About this exercise: Give back an exact copy of the lines in the records below, from the line that has "The height and width of the screenshot is (681, 710)." through the line that has "Given: Open the Servers All dropdown", and nothing besides.

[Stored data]
Segment Open

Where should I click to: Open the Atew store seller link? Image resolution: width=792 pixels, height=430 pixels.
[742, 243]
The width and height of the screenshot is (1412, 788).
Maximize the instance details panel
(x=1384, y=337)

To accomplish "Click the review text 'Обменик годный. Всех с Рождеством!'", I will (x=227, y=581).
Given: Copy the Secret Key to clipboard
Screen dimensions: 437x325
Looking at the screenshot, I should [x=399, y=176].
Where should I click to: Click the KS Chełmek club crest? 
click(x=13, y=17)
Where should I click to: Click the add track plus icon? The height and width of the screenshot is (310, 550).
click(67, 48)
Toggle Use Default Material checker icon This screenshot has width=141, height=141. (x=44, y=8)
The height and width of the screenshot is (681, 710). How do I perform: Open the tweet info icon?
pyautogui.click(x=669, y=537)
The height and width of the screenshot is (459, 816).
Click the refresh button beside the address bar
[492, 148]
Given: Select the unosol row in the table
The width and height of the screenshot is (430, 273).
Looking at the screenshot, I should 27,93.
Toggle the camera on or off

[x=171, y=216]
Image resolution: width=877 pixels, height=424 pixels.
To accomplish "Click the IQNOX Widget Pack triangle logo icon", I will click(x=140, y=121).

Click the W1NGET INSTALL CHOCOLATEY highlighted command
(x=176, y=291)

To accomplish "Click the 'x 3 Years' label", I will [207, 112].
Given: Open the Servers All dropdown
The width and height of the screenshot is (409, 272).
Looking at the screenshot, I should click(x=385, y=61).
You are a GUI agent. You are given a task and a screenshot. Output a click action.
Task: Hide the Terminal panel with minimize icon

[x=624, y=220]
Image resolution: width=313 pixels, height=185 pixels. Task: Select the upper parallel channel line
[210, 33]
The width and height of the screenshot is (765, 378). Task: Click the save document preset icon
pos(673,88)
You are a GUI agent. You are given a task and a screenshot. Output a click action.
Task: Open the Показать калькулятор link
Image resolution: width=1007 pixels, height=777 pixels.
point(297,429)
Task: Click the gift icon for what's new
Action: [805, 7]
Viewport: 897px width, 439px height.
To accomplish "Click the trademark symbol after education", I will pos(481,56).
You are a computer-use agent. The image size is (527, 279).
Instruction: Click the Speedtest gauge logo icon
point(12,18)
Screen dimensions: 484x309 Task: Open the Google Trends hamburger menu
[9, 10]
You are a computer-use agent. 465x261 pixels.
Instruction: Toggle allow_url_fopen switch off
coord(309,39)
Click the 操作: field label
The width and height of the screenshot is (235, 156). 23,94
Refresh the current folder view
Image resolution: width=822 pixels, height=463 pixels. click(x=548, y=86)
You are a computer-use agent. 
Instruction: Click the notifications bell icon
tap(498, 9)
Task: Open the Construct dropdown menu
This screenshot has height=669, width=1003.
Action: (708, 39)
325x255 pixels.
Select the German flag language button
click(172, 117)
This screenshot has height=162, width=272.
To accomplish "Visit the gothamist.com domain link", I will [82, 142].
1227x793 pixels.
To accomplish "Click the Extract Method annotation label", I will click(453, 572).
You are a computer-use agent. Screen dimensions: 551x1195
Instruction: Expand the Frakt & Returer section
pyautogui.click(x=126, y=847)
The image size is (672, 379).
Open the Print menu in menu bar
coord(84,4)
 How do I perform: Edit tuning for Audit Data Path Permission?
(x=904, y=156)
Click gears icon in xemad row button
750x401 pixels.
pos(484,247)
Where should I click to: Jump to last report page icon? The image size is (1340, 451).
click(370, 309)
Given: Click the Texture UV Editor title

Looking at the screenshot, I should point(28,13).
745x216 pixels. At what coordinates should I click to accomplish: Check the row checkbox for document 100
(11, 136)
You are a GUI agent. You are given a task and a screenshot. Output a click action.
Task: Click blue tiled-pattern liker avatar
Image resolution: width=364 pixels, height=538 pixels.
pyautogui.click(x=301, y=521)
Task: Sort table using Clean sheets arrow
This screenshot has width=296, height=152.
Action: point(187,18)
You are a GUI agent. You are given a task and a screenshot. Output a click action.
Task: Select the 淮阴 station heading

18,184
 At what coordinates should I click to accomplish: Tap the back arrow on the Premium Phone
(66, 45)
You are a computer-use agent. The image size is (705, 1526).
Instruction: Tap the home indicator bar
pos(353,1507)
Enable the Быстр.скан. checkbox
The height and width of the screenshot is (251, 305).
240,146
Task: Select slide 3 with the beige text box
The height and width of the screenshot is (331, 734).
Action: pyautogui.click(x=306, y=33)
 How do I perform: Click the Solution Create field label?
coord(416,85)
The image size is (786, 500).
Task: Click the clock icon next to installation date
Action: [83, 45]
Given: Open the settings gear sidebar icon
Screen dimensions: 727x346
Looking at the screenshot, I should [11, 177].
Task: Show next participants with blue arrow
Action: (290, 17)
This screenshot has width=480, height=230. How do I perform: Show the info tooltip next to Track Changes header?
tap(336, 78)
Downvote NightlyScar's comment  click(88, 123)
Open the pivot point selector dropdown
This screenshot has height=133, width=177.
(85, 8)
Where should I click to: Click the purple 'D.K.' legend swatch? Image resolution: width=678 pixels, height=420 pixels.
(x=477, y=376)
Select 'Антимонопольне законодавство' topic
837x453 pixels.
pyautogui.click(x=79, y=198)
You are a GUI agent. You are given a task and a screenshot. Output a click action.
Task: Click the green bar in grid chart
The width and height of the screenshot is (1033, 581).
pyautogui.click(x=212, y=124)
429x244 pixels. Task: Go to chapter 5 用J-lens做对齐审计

Segment Closed

Your solution:
The height and width of the screenshot is (681, 710). How do I perform: Open the tweet info icon?
pyautogui.click(x=669, y=537)
The height and width of the screenshot is (459, 816).
Click the refresh button beside the address bar
[492, 148]
Given: Select the unosol row in the table
The width and height of the screenshot is (430, 273).
Looking at the screenshot, I should 27,93.
Toggle the camera on or off

[x=171, y=216]
Image resolution: width=877 pixels, height=424 pixels.
To accomplish "Click the IQNOX Widget Pack triangle logo icon", I will click(x=140, y=121).

Click the W1NGET INSTALL CHOCOLATEY highlighted command
(x=176, y=291)

To accomplish "Click the 'x 3 Years' label", I will [207, 112].
Given: Open the Servers All dropdown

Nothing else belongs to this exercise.